If a serious breach occurs then, in most cases, a retained forensics team will be brought in to investigate. If, however, a retained forensics consultant is already engaged and is familiar with a business system, they will be able to use their skill and expertise to provide pragmatic, strategic support at the highest level, reducing the level of risk in a period of comparative calm, before a crisis occurs. In the event of a breach, the retained forensics specialist will then be able to direct and manage the process of dealing with an incident, limiting the damage and returning the organisation to business as usual in the shortest possible timeframe.

  • ISO 27001 framework

One of the most effective strategies is to use a recognised framework to embed security into an organisation’s digital estate. The internationally recognised ISO 27001 standard provides such a framework. With the support of a qualified ISO 27001 consultant it is possible to implement a step-by-step plan for processes and procedures that improve risk posture and reduce the likelihood of a breach.Having ISO 27001 also provides customers, third parties and business partners with the reassurance that high standards are being maintained.

  • Virtual CISO service

The role of Chief Information Security Officer (CISO) is one of the most challenging, both to recruit and retain. In many instances it makes better sense to engage a professional CISO service to manage the security function of a business. A Virtual CISO service can cost around a third of a retained member of staff while delivering a superior level of expertise and service. Directed and executed by real industry experts, this service can provide additional support and resource, ensuring that the incumbent officer receives strategic professional guidance in a rapidly changing cyber environment.

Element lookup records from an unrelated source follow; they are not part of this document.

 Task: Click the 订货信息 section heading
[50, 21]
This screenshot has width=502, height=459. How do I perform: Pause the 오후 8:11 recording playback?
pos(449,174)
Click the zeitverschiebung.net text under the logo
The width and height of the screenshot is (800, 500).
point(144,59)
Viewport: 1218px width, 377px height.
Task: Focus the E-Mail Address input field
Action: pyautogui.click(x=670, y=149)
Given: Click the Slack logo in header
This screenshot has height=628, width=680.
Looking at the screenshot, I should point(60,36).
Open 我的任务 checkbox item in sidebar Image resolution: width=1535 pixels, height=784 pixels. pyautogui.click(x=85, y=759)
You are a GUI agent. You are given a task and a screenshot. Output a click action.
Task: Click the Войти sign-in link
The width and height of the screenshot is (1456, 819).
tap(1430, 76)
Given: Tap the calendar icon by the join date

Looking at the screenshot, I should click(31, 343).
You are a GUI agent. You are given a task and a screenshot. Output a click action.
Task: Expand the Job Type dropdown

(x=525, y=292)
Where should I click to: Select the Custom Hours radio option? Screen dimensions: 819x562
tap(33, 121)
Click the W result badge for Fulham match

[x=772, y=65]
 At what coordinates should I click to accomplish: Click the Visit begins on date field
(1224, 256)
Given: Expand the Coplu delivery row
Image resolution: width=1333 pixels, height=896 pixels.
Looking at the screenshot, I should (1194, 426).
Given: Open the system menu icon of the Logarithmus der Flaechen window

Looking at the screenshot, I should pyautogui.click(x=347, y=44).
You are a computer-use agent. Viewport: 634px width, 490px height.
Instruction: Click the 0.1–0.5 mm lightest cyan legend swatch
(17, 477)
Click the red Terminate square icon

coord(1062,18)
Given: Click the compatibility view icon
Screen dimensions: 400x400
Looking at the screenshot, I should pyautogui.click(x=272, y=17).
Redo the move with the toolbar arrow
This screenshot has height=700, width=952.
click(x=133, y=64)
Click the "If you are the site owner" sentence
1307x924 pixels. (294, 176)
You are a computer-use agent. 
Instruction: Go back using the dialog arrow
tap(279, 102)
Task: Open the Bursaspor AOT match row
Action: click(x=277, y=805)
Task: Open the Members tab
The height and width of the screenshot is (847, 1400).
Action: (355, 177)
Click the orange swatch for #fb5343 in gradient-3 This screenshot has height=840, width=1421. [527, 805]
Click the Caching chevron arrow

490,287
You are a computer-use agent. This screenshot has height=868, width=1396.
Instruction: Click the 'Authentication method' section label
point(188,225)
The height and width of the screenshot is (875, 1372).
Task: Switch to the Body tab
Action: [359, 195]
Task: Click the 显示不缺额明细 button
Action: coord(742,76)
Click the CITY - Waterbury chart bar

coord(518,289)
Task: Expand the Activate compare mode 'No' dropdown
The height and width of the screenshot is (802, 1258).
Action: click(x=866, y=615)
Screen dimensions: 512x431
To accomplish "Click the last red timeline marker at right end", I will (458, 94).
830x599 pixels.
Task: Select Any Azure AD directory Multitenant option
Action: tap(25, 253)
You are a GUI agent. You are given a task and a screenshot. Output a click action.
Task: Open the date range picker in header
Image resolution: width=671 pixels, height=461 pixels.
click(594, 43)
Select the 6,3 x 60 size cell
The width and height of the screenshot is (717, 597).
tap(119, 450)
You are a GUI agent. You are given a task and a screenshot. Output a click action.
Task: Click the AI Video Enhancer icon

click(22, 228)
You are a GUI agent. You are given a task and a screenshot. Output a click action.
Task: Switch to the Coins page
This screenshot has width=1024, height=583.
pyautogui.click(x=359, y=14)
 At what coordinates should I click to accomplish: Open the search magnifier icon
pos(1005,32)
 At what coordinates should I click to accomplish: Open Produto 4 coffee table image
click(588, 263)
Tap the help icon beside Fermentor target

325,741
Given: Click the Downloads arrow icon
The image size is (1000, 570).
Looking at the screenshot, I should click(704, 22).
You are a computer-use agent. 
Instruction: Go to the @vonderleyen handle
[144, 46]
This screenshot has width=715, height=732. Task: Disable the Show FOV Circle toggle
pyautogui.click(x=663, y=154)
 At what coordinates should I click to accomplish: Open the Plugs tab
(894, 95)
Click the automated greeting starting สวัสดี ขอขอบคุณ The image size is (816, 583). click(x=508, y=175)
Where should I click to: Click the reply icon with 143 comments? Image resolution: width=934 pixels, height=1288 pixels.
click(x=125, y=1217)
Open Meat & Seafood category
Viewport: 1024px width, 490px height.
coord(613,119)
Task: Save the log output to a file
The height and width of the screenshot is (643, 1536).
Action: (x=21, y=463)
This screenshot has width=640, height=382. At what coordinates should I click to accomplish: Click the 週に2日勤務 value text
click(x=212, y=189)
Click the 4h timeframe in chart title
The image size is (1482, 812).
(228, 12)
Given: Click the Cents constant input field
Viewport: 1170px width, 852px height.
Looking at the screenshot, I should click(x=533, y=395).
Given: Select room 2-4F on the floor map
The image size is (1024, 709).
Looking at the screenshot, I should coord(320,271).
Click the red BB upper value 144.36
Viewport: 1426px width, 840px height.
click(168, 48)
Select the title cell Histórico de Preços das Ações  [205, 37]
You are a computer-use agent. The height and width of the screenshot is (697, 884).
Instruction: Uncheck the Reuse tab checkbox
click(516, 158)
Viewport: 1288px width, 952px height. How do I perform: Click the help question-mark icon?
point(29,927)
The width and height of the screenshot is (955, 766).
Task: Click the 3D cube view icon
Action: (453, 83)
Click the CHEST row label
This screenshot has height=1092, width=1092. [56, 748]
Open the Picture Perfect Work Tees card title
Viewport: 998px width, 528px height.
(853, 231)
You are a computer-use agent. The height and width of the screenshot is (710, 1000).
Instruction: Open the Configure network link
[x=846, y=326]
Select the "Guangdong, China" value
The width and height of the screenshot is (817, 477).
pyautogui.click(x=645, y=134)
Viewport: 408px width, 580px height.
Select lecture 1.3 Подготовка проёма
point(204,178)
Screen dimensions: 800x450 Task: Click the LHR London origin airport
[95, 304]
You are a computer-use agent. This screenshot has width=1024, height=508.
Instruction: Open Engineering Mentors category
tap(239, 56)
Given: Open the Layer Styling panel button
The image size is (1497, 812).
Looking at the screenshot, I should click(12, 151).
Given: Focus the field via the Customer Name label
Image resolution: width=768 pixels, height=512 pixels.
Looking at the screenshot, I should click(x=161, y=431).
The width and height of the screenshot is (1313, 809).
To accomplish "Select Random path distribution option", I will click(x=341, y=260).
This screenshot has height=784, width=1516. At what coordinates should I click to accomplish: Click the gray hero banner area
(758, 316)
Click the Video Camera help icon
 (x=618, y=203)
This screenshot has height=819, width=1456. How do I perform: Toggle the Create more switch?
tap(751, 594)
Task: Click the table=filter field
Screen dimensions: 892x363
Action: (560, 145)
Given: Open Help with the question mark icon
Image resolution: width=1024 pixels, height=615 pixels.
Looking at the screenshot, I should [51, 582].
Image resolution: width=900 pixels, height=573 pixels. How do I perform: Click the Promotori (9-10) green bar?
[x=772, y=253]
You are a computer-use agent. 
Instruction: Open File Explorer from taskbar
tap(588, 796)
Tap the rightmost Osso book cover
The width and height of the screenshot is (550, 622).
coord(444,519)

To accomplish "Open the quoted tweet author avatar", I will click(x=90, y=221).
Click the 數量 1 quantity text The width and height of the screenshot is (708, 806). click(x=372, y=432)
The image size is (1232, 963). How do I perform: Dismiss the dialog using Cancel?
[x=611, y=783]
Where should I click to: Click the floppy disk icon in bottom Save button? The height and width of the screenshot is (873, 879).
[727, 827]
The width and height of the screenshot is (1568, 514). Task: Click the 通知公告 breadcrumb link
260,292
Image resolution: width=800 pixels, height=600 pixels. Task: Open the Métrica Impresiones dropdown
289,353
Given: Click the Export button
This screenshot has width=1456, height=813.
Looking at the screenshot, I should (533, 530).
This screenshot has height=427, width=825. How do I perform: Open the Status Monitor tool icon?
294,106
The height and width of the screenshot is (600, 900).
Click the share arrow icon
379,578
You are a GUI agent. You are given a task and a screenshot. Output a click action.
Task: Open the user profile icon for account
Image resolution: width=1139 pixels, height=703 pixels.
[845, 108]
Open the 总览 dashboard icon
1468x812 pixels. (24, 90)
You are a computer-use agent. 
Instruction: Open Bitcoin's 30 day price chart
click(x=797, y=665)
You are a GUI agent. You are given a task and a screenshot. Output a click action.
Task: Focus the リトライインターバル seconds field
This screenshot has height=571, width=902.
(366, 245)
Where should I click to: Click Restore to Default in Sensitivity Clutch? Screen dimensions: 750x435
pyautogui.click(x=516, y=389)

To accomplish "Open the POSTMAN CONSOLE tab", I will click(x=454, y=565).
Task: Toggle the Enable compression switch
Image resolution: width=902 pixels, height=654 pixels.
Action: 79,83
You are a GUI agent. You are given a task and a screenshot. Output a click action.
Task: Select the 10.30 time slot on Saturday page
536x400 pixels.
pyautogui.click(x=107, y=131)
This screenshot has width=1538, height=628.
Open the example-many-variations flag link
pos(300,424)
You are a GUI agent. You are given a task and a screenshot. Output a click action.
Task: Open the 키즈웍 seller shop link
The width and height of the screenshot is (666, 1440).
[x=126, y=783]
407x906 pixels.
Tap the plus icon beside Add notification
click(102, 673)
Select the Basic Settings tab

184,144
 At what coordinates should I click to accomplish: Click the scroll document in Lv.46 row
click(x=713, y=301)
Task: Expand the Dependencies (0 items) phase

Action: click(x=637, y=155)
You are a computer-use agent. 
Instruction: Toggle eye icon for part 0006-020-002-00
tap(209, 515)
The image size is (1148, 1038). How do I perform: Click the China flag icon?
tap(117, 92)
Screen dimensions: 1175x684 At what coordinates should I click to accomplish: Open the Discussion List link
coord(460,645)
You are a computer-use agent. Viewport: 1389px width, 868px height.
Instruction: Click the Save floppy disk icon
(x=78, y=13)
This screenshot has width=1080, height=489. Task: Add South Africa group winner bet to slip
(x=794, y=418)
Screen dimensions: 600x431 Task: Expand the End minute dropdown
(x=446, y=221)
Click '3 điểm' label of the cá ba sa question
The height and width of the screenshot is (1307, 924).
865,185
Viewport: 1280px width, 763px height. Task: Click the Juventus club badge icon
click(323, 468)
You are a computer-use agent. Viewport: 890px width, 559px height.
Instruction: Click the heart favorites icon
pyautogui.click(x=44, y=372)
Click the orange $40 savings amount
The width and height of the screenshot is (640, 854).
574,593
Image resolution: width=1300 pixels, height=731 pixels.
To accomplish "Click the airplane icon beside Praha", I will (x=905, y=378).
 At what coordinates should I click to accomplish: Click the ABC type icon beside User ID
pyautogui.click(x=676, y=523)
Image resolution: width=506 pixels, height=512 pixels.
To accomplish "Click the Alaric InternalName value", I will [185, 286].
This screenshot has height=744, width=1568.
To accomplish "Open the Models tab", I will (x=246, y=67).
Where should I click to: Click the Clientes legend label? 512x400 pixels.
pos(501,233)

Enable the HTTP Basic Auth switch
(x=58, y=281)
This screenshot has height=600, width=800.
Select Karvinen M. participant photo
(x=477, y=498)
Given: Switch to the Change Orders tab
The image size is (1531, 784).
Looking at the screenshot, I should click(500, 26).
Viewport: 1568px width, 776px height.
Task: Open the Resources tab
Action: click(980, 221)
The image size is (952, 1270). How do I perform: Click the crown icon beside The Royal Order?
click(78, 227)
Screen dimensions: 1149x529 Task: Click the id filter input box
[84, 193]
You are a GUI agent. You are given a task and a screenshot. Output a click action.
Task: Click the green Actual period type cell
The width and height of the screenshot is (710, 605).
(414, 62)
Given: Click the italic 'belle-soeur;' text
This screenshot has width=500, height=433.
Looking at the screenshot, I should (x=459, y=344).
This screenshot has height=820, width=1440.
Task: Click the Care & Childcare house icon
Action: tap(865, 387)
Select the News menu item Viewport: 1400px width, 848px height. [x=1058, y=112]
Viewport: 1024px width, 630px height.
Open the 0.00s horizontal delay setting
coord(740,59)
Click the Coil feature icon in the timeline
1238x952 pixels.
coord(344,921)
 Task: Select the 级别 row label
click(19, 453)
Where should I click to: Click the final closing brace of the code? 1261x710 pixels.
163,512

There is no reward without risk

The Fintech revolution is well underway and, along with all other digital and technological advancements, will continue into the future. The threat of increased cyber attacks will not stop new entrants from joining the market – and nor should it. Yet, it is crucial that businesses do all they can to avoid compromise, both for their own survival and to ensure the safety of their customer data. Built on strong information security foundations the future remains bright for the Fintech sector.